Isaac Papin (1657–1709), theologian, son of Isaac Papin, receiver-general at Blois, by his wife, who was a sister of Claude Pajon, was born at Blois on 27 March 1657, and was probably related to Denis Papin. Isaac came into prominence as an advocate of the tolerant ‘universalist’ party among the French protestants, as opposed to the ‘particularists’ under Pierre Jurieu. After completing his studies at Geneva and Saumur, he refused to sign a condemnation of ‘Pajonism,’ as the advanced views were stigmatised, and was consequently debarred from a career in the protestant church. In 1686 he came over to England, where he was granted deacon's and subsequently priest's orders by Turner, bishop of Ely. Through the influence of his English friends he obtained in 1687 the post of professor in the church of the protestant refugees at Danzig; but he was still pursued by the hostility of Jurieu, and had to resign his appointment. He was subsequently admitted by Bossuet (15 Jan. 1690) into the Roman catholic communion. He died in 1709. Of his numerous expository and controversial works (all of which were written in French) a collective edition was published at Paris in 1823, with a brief memoir and justification (see Life prefixed to Recueil, 1823; Haag, France Protestante; Hagenbach, Hist. of Doctrines; McClintock and Strong, Cyclopædia; Nouvelle Biogr. Générale; Chalmers, Biogr. Dict.)

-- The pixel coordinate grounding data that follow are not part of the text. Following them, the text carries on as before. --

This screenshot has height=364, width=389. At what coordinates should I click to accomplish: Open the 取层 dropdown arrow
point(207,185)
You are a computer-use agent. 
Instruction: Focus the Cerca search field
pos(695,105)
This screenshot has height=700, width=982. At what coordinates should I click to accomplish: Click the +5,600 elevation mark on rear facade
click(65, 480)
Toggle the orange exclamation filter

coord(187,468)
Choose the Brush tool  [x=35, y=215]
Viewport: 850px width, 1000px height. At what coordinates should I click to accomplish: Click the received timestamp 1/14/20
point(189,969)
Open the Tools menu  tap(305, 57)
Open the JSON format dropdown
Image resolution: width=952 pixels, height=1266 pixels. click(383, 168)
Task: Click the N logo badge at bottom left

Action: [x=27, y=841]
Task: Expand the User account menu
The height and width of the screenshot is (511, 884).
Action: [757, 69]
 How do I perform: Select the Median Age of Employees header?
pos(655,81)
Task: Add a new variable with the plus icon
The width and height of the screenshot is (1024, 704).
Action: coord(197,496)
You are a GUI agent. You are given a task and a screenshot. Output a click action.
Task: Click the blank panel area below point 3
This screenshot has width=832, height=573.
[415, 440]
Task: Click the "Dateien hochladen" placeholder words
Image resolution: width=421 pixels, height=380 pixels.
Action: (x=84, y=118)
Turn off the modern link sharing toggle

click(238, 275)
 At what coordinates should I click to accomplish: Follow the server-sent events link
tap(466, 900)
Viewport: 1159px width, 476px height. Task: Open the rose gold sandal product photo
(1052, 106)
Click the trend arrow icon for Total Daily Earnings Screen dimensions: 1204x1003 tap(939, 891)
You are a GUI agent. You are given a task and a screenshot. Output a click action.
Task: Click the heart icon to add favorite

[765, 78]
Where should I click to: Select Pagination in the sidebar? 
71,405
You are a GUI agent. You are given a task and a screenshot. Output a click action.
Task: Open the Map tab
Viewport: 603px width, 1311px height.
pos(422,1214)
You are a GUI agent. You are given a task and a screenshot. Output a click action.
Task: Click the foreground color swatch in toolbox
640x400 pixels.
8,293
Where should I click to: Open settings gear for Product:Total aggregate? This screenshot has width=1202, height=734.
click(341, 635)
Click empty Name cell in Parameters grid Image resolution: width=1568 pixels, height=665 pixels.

[Authorities cited. The best authority for the facts of Denis Papin's career is Ernst Gerland's Leibnizens und Huygens' Briefwechsel mit Papin (Berlin, 1881), which contains transcripts of a large number of letters collected from various public libraries on the continent and in England. He also gives a complete list of Denis Papin's writings, together with a number of references to books and periodicals in which Papin's discoveries and inventions are described. De la Saussaye and Pean's La Vie et les Ouvrages de Denis Papin (Paris, 1869) was never completed, the first volume only having been published. The want of the second and concluding volume, which was intended to contain the author's ‘pièces justificatives,’ considerably impairs the value of the work.]